The film tells the stories of eight loosely related and inter-related couples in the month leading up to Christmas in London. Here’s just a few of the highlights: Liam Neeson is a recent widower and now single father to his young stepson (Thomas Sangster). Emma Thompson is a housewife and mum who suspects her husband, Alan Rickman, is cheating on her with his secretary.
Colin Firth is a best-selling author, who retreats to the French countryside to work on his latest novel and nurse a broken heart. Bill Nighy is an aging rock star and former drug addict who’s trying to make it back to the top of the pop charts with a Christmas song (achieved only if his beats a popular young boy band), and last but not least, Hugh Grant is the newly elected Prime Minister who finds himself more than a little distracted by a member of his household staff. Remember – those are just a few of the highlights.
With so many plots and sub plots, we’ve got about twenty characters to follow. It sounds like it should be a train wreck, and in many hands it would be, but here, it’s sheer perfection. Love Actually is a true delight, raising the bar on romantic comedies. It opens and closes with Hugh Grant’s narrative and a fantastic, ever growing collage of real-life footage of loved ones meeting loved ones off the plane at Heathrow International Airport.
The opening narrative combined with the images sets the tone for the whole film. Every character is in pursuit of love in one form in another. Couched with genuine comedy and heart, the film smartly fires on all cylinders and has a surprising universal appeal.

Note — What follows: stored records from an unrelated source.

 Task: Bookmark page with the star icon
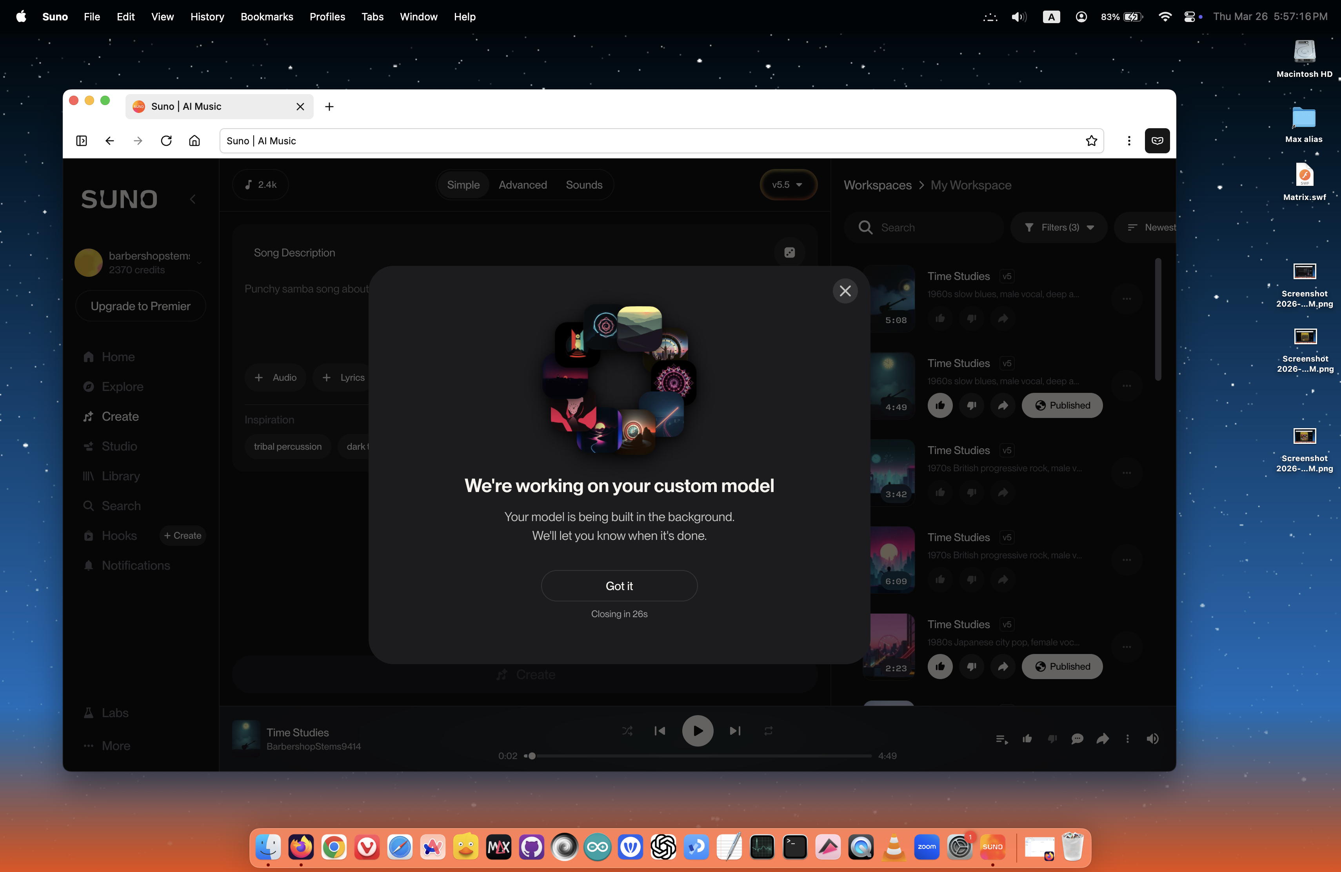tap(1091, 141)
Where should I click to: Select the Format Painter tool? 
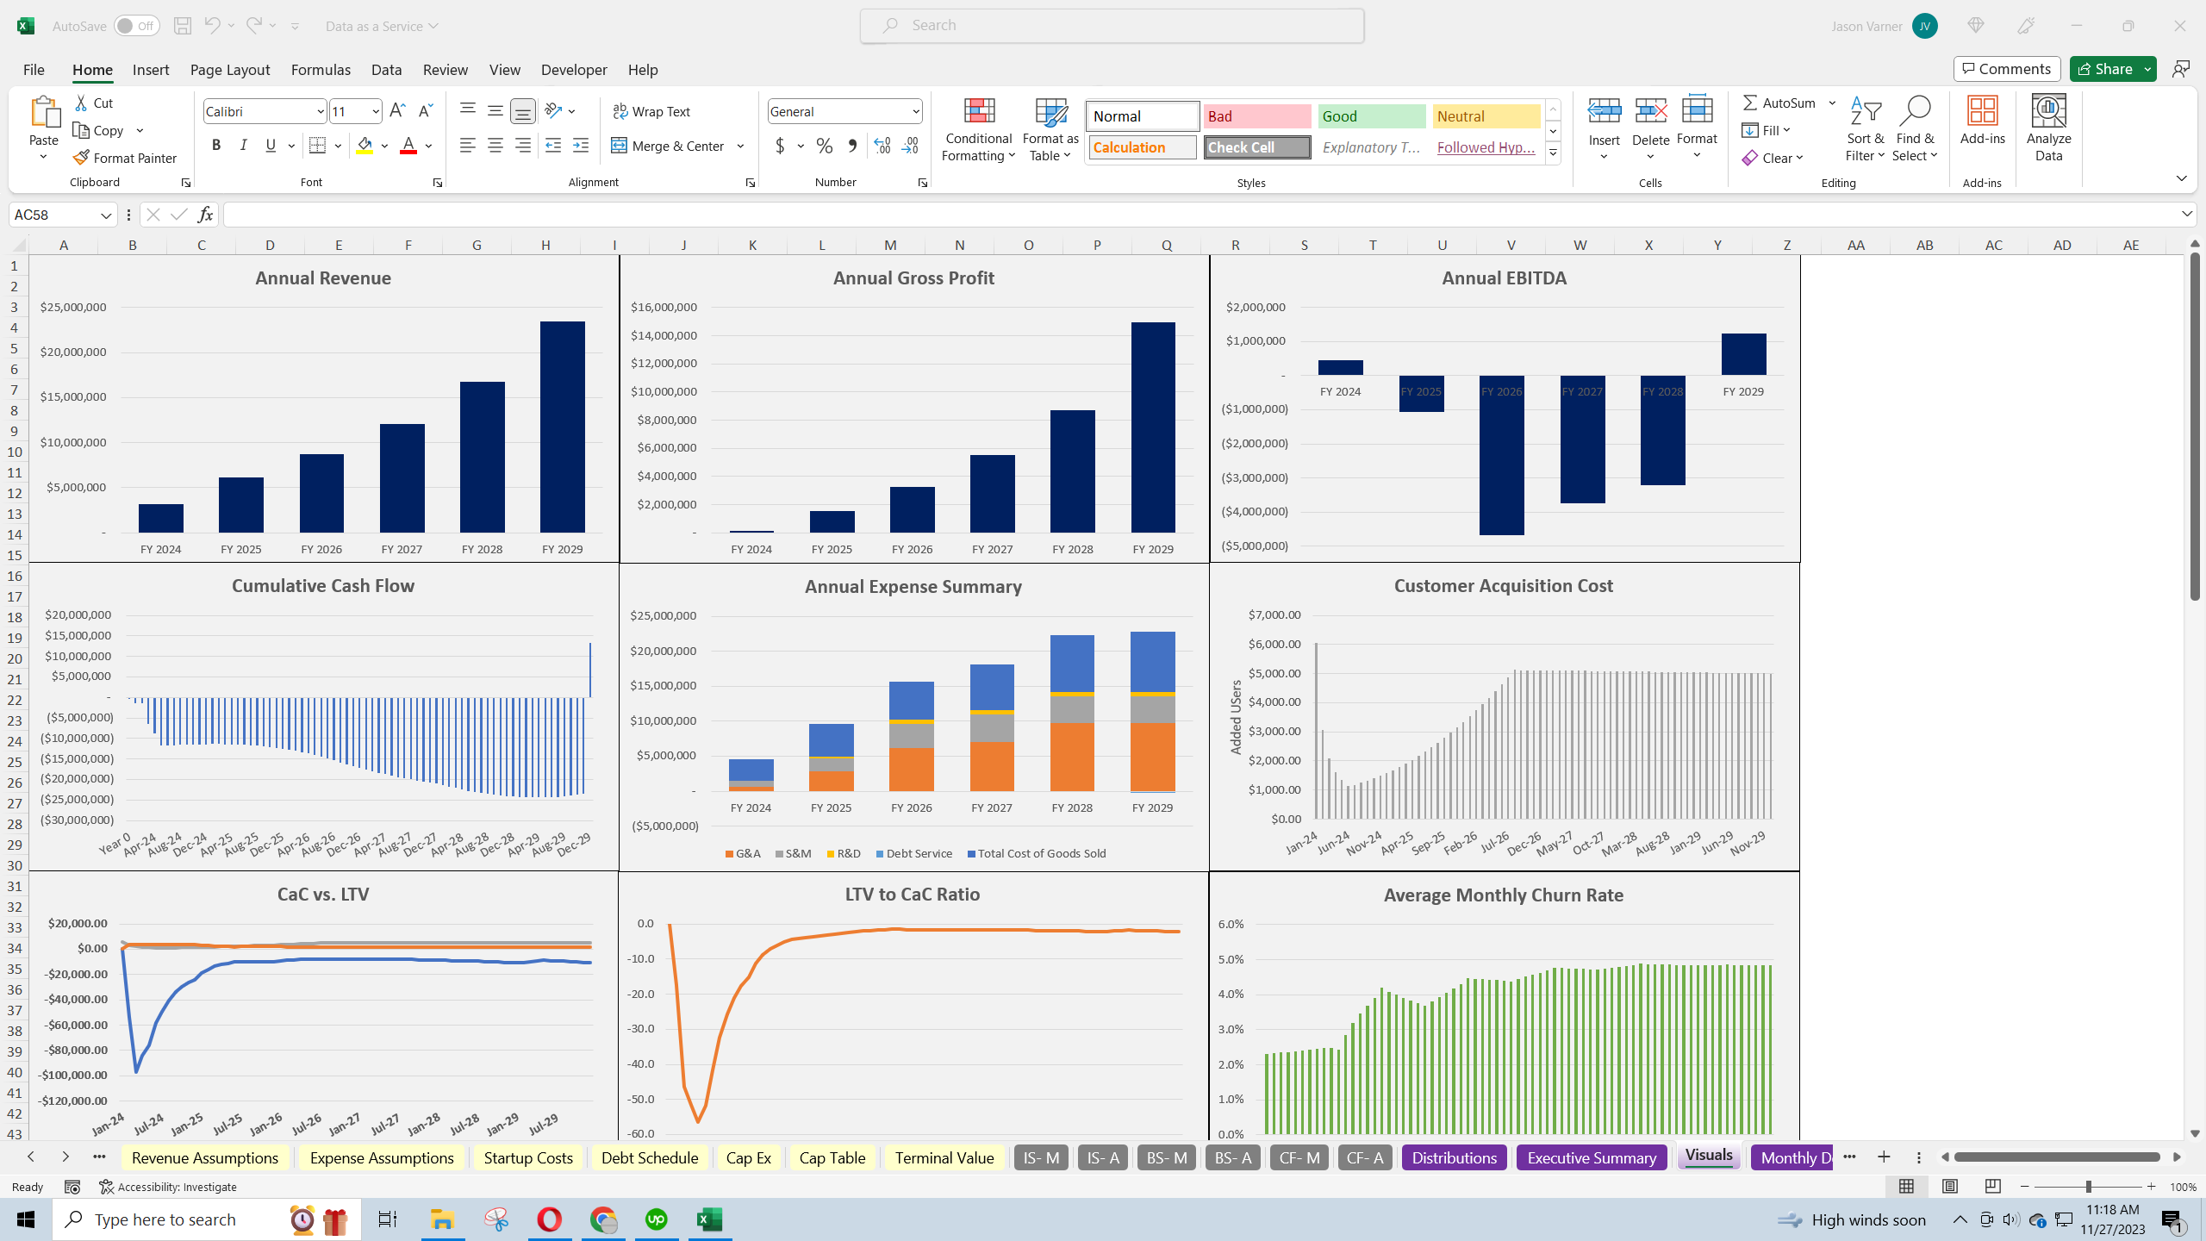[124, 158]
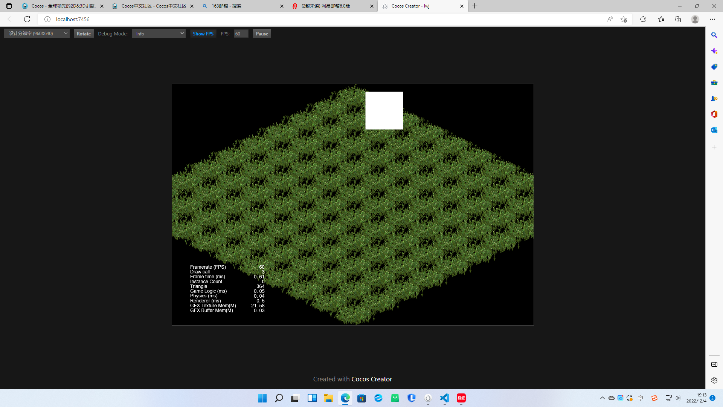Toggle the Show FPS button
This screenshot has height=407, width=723.
(x=203, y=34)

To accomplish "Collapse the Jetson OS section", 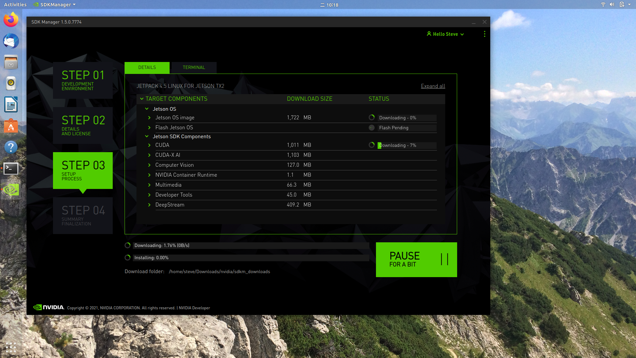I will [x=147, y=109].
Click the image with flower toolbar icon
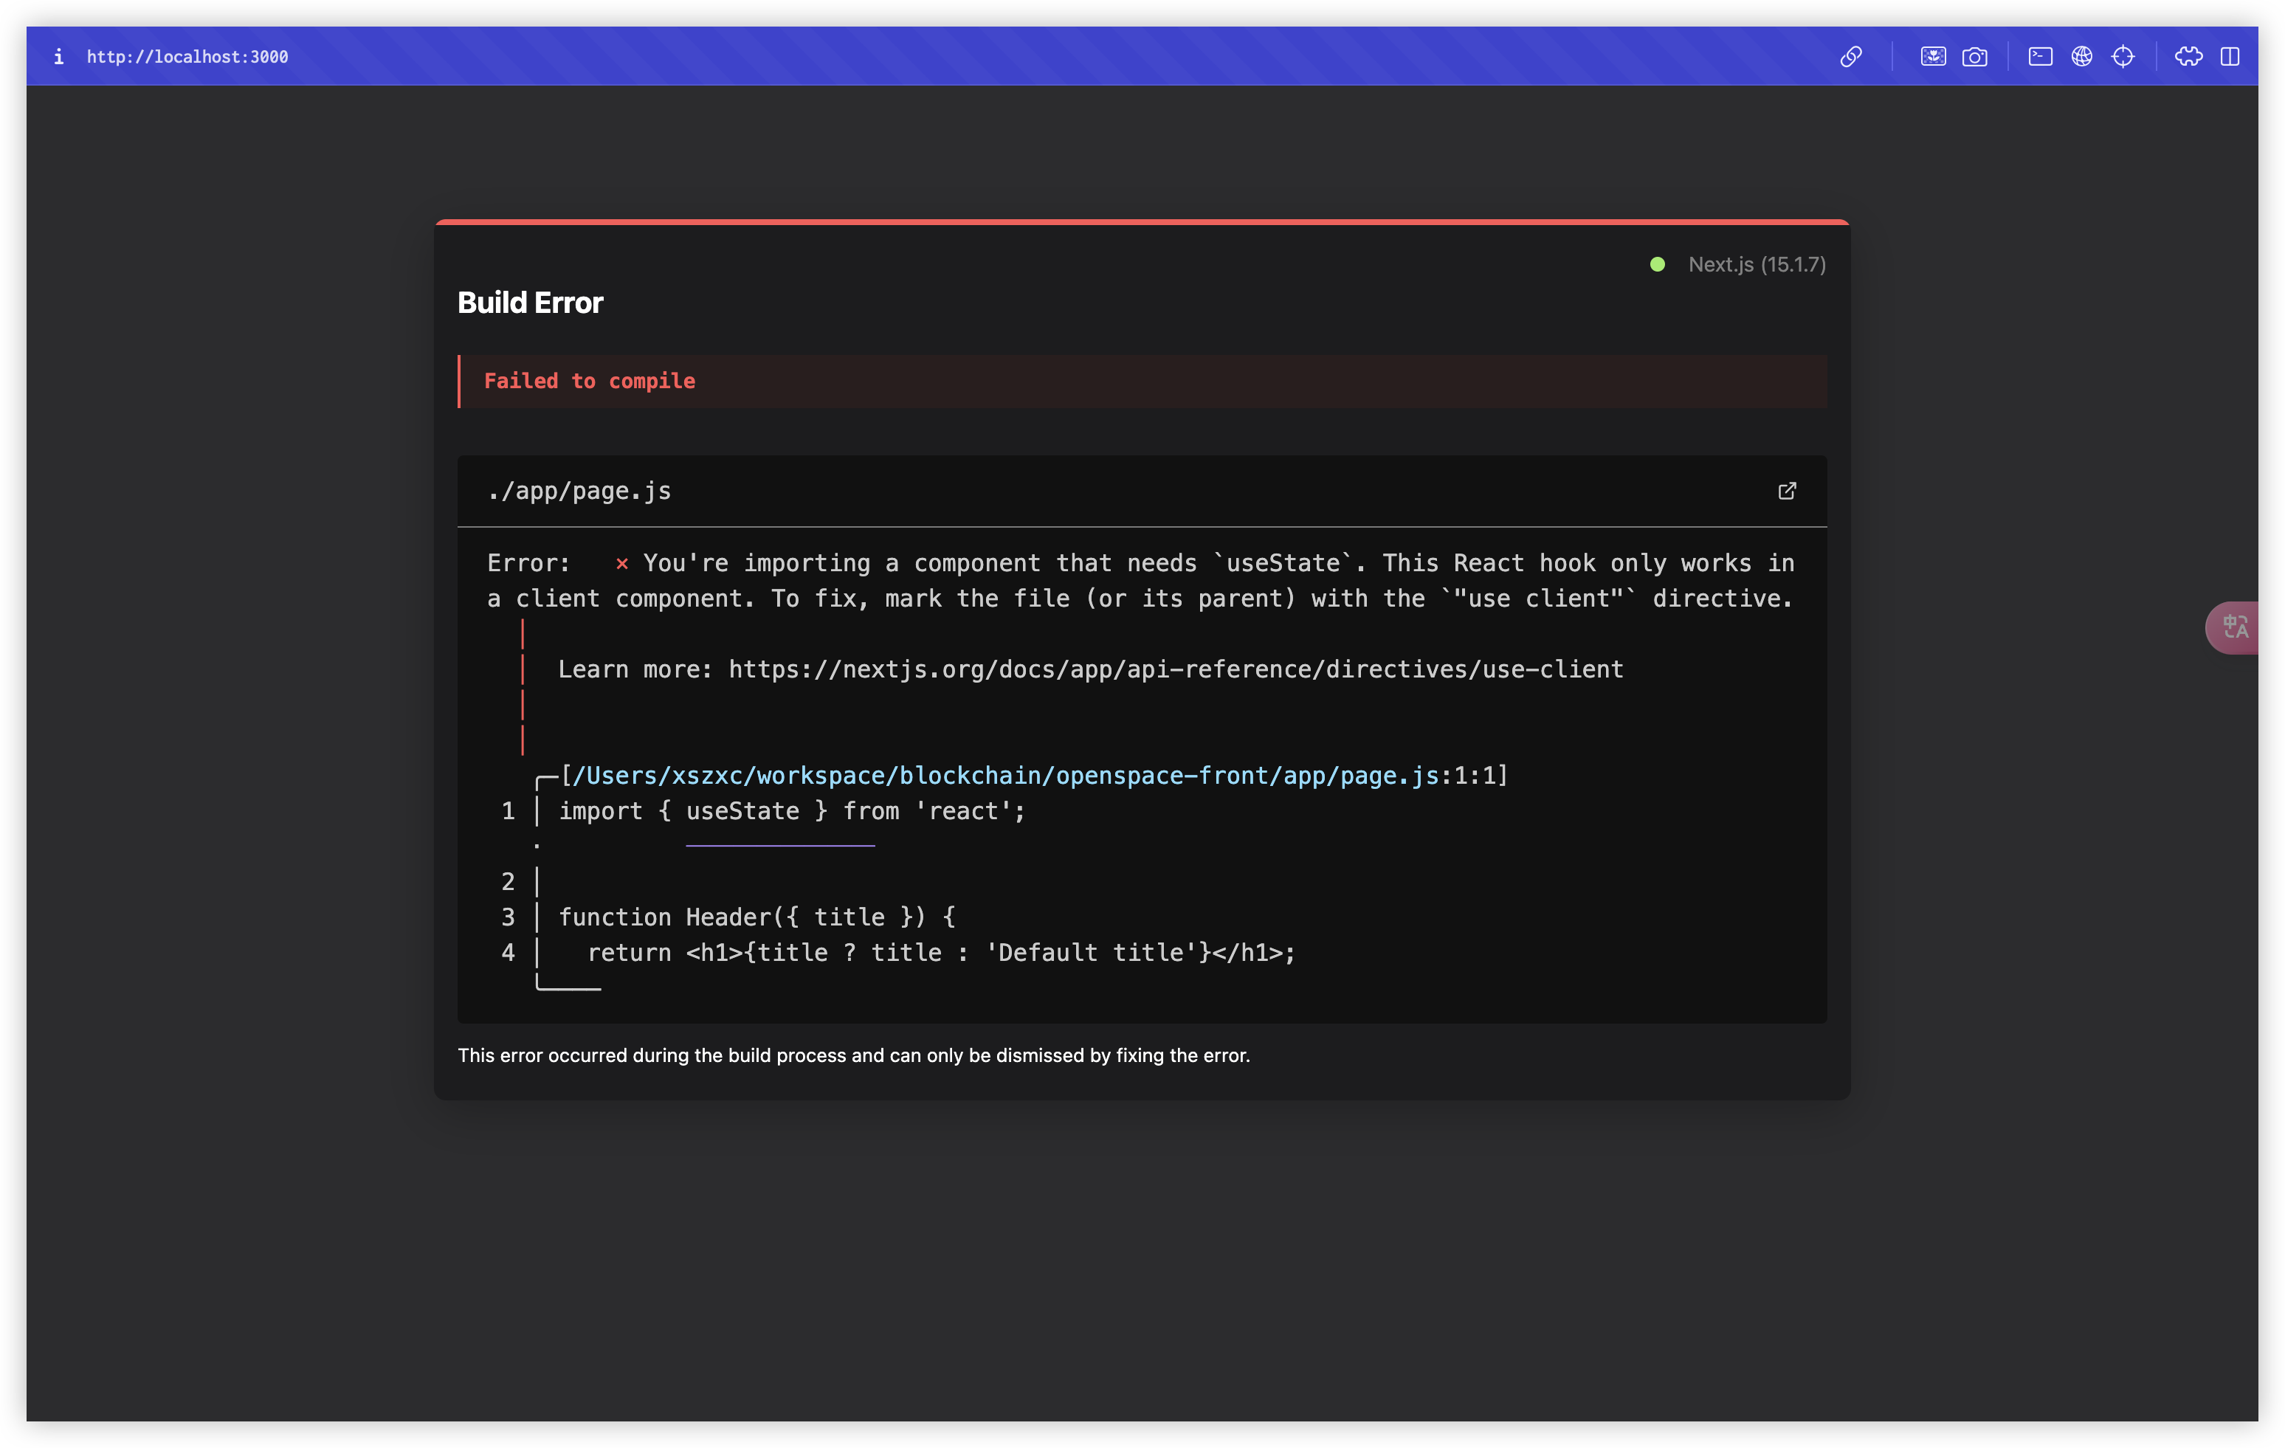Viewport: 2285px width, 1448px height. click(1933, 57)
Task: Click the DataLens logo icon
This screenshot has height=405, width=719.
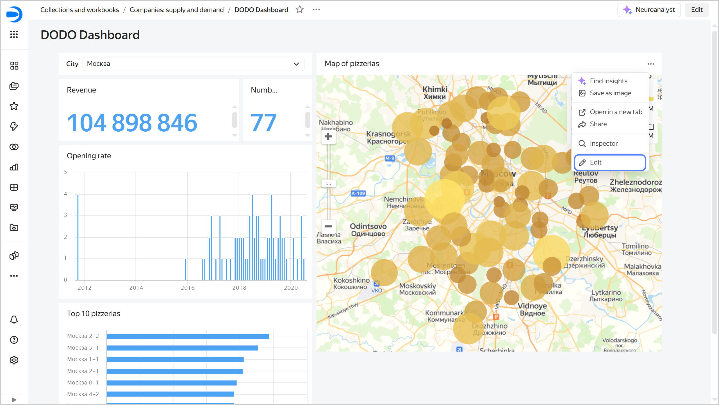Action: [x=14, y=14]
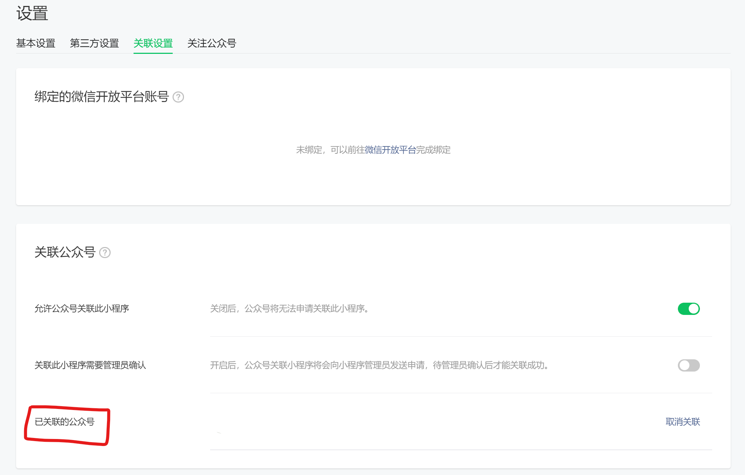Screen dimensions: 745x475
Task: Click the 未绑定 notice text
Action: (x=309, y=150)
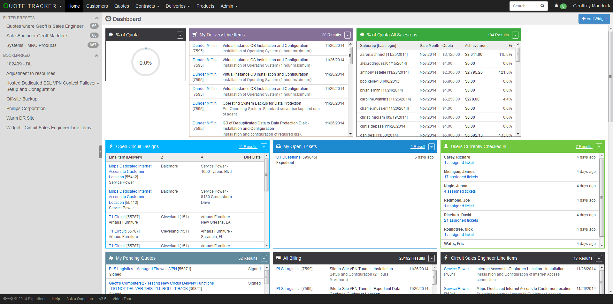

In addition to the actors mentioned above, the cast also includes Rowan Atkinson, Chiwetel Ejiofor (12 Years a Slave), Gregor Fisher, Martin Freeman, Keira Knightley, Andrew Lincoln, Kris Marshall, Martine McCutcheon, Lucia Moniz, Rodrigo Santoro, and Billy Bob Thornton. Love Actually marked Richard Curtis’ directorial debut. Known previously as the writer of Four Weddings and a Funeral, Notting Hill, this was a fitting [if not overdue] debut.
This movie reminds you that even during hectic time of year, love actually is really all around us. Rent it, watch it with someone you love and enjoy a respite from the season.